UNITED STATES
                       SECURITIES AND EXCHANGE COMMISSION

                             Washington, D.C. 20549

                               ___________________


                                    FORM 8-K

              CURRENT REPORT Pursuant to Section 13 or 15(d) of the
                         Securities Exchange Act of 1934

        Date of Report (Date of earliest reported event): November 28, 2017

                             NEWGIOCO GROUP, INC.
            (Exact name of registrant as specified in its charter)

   DELAWARE                     000 - 50045                     33-0823179
(State or other           (Commission File Number)            (I.R.S. Employer
jurisdiction of                                         Identification Number)
incorporation or
organization)


                    130 Adelaide Street West, Suite 701
                      Toronto, Ontario M5H 2K4, Canada
                  (Address of principal executive offices)

                              +39 391 306 4134
                      (Registrant's telephone number)

         Check the appropriate box below if the Form 8-K filing is intended to
simultaneously satisfy the filing obligation of the registration under any of
the following provisions (see General Instruction A.2. below):

     |_|  Written  communications  pursuant to Rule 425 under the Securities Act
          (17 CFR 230.425)

     |_|  Soliciting material pursuant to Rule 14a-12 under the Exchange Act (17
          CFR 240.14a-12)

     |_|  Pre-commencement  communications  pursuant to Rule 14d-2(b)  under the
          Exchange Act (17 CFR 240.14d-2(b))

     |_|  Pre-commencement  communications  pursuant to Rule 13e-4(c)  under the
          Exchange Act (17 CFR 240.13e-4(c))
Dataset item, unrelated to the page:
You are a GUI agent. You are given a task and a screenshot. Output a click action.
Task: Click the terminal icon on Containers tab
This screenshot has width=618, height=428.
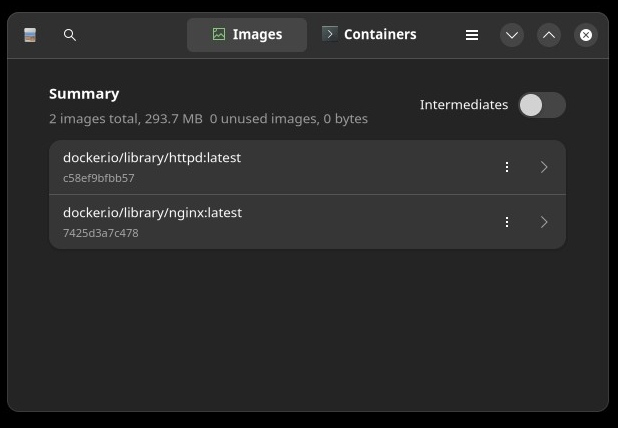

ITEM 5.03 AMENDMENTS TO ARTICLES OF INCORPORATION OR BYLAWS; CHANGE IN
          FISCAL YEAR

The Forward Split disclosed in Item 8.01 of this Current Report on Form 8-K is
hereby incorporated by reference in its entirety into this Item 5.03.

On December 6, 2017, Newgioco Group, Inc. (the "Company") filed articles of
amendment with the State of Delaware Division of Corporations, to reflect the
Forward Split approved on November 28, 2017 a copy of which is filed herewith as
Exhibit 3.3, and is incorporated by reference into this Item 5.03 and 8.01 of
this Current Report.

The Company has a sufficient number of authorized shares in order to give effect
to the Forward Split, and as a result, an increase in authorized shares was not
required and the Forward Split did not affect the Company's Articles of
Incorporation or corporate structure in any other way.


ITEM 8.01  OTHER EVENTS

The shareholders holding a majority ("Majority Stockholders") of our issued and
outstanding shares of Common Stock by written consent in lieu of a meeting on
November 28, 2017, approved a 2 for 1 forward split of the Company's common
stock (the "Forward Split"), for shareholders of record as of the close of
business on December 18, 2017 (the "Record Date") and the Board of Directors of
the Company unanimously ratified and approved these actions of the Majority
Stockholders by resolutions adopted on November 28, 2017, in accordance with
Sections 141 and 242 of the General Corporation Law of the State of Delaware.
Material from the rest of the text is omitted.